The first half of the film sees Turing, played by actress Aurore Broutin donning a silicone mask, afloat on a simulator for the swell of ocean waves, surrounded by objects that indicate the breadth of his morphological project, extending from adaptive characteristics in organisms to processes of mineral crystallization. His actions are inscrutable in the first half of the film: he oscillates between listlessness, humming the theme song of The Unmanned (which is thus lodged in vocal chords and thoracic cavity, dislocated from the cinematic apparatus of the film series), and alertness; he emits strident sounds, emphatically directed to the camera. He is surrounded by multiple cylindrical implements whose to-and-fro rotations reproduce the heaving of abstract waves, spinning tangents between the ersatz naturalness of motion in the simulator and the grid that serves as backdrop for oceanic and filmic calculations.
In the second half, those spiraling motions decelerate into a single anguished spot and burrow into the body.

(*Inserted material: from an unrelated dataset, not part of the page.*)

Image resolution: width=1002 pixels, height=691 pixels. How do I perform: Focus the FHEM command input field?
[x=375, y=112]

The hormonal implant that drips estrogen into Turing’s thigh to mend his supposedly deviant sexual preferences is excised and discarded in a small aquarium, its contents infesting the water and ingested by the fish, who are then preyed upon by the seagulls whose croak we now understand Turing had been imitating. The contagion propagates in nature, corroding chemically (and denaturing) figure-ground distinctions, realigned in an equation where the figure creates its environment by the concentric dispersal of that which infects it and impairs its vitality. Turing is a character-as-transition, engaged in a mimicry of what is to come, in an imitation game where a beginning apes an end and the new arrives in the form of destruction.

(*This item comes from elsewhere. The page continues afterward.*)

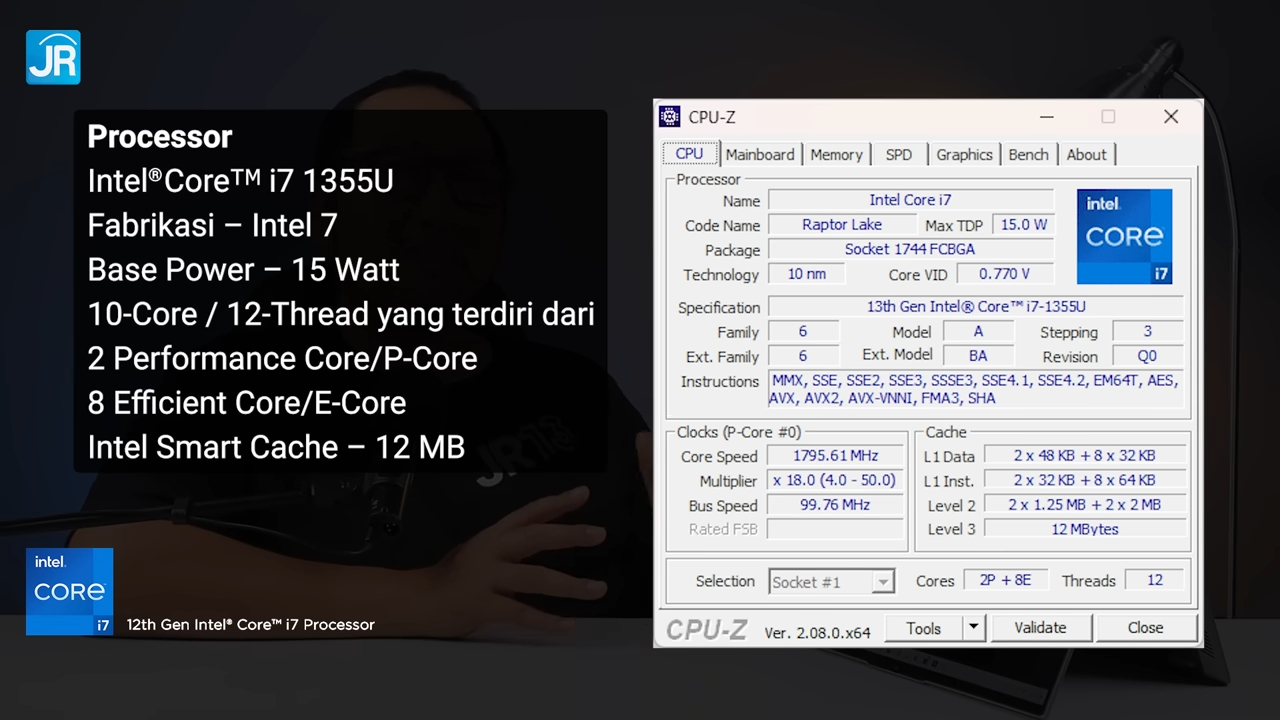Click the 12th Gen Intel Core i7 badge

(69, 592)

His is a body on whose surface the readjustments of the mechanisms that legislate and sanction, that naturalize or make heterodox, register as lacerations: cuts, inside-out forms co-produced by figures and that which confines them, wounds that embody a toxic co-implication. The incision registers in flesh and film, a perforation through which a delineated figure of the protagonist is pulled inside-out, its amorphous remnants, contaminated matter, and scars disseminate as poisoned milieu. Around the point where blade touches skin, the point of antagonism between outlawed person, left only with the agency to destroy itself, and the locus of its exclusion, where polluted body spills into hostile place and vice-versa, the film pivots from the reenactment of a historical scene to the generation of new codes for political and natural environments. 1953 – The Outlawed reflects on hybrid figures and grounds, enmeshed in what they do not have in common, making worlds from the negative tissue that binds them.
This is the first of two works from The Unmanned presented on Vdrome. The forthcoming installment will introduce its companion piece, 1834 – La Mémoire de Masse, which engages the Jacquard loom as the mechanical womb from which an endless stream of digital bodies issues forth: digital stand-ins for the Canuts, revolting against a machine that had made their labor dispensable. Commissioned by the 13th Lyon Biennial in 2015, the fifth episode in the series preceded and modeled the third: its editing points have been imported into the structure of The Outlawed as a shared temporal protocol that tangles the eversion of place narrated in 1953 and the reproducibility of bodies in 1834 into a single, contorted timeline.